» **Exercise instructions**: Reproduce each of the records below word for word, with no alterations.

┌─ Input material

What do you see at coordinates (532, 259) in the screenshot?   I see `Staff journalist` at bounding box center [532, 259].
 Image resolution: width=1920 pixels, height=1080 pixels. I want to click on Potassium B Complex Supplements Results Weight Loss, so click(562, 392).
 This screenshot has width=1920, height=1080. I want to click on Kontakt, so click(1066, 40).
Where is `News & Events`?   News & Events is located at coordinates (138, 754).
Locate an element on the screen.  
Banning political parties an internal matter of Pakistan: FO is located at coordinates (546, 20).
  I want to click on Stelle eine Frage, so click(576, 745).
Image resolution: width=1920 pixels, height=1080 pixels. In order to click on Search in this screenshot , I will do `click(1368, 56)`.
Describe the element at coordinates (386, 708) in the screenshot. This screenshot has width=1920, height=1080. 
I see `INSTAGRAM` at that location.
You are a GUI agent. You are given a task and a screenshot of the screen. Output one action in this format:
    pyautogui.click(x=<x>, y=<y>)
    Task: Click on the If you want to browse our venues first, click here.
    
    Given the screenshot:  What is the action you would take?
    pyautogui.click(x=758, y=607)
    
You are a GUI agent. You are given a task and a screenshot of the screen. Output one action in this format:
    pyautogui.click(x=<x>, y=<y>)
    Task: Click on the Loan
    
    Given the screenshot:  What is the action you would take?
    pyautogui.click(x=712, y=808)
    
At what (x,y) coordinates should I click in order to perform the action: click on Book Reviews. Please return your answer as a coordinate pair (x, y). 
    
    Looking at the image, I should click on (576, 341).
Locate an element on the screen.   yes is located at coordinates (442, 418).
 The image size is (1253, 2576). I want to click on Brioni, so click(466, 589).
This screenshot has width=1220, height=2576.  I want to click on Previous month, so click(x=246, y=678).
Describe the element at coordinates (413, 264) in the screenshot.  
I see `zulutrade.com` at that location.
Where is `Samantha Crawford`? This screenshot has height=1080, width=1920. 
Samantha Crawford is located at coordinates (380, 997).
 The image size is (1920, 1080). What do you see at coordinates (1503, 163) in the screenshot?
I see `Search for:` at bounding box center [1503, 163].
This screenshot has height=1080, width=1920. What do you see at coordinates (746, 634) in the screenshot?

└─

» **Finished answer**:
What do you see at coordinates (532, 259) in the screenshot?   I see `Staff journalist` at bounding box center [532, 259].
 Image resolution: width=1920 pixels, height=1080 pixels. I want to click on Potassium B Complex Supplements Results Weight Loss, so click(562, 392).
 This screenshot has width=1920, height=1080. I want to click on Kontakt, so click(1066, 40).
Where is `News & Events`?   News & Events is located at coordinates (138, 754).
Locate an element on the screen.  
Banning political parties an internal matter of Pakistan: FO is located at coordinates (546, 20).
  I want to click on Stelle eine Frage, so click(576, 745).
Image resolution: width=1920 pixels, height=1080 pixels. In order to click on Search in this screenshot , I will do `click(1368, 56)`.
Describe the element at coordinates (386, 708) in the screenshot. This screenshot has width=1920, height=1080. 
I see `INSTAGRAM` at that location.
You are a GUI agent. You are given a task and a screenshot of the screen. Output one action in this format:
    pyautogui.click(x=<x>, y=<y>)
    Task: Click on the If you want to browse our venues first, click here.
    
    Given the screenshot:  What is the action you would take?
    pyautogui.click(x=758, y=607)
    
You are a GUI agent. You are given a task and a screenshot of the screen. Output one action in this format:
    pyautogui.click(x=<x>, y=<y>)
    Task: Click on the Loan
    
    Given the screenshot:  What is the action you would take?
    pyautogui.click(x=712, y=808)
    
At what (x,y) coordinates should I click in order to perform the action: click on Book Reviews. Please return your answer as a coordinate pair (x, y). 
    
    Looking at the image, I should click on (576, 341).
Locate an element on the screen.   yes is located at coordinates (442, 418).
 The image size is (1253, 2576). I want to click on Brioni, so click(466, 589).
This screenshot has width=1220, height=2576.  I want to click on Previous month, so click(x=246, y=678).
Describe the element at coordinates (413, 264) in the screenshot.  
I see `zulutrade.com` at that location.
Where is `Samantha Crawford`? This screenshot has height=1080, width=1920. 
Samantha Crawford is located at coordinates (380, 997).
 The image size is (1920, 1080). What do you see at coordinates (1503, 163) in the screenshot?
I see `Search for:` at bounding box center [1503, 163].
This screenshot has height=1080, width=1920. What do you see at coordinates (746, 634) in the screenshot?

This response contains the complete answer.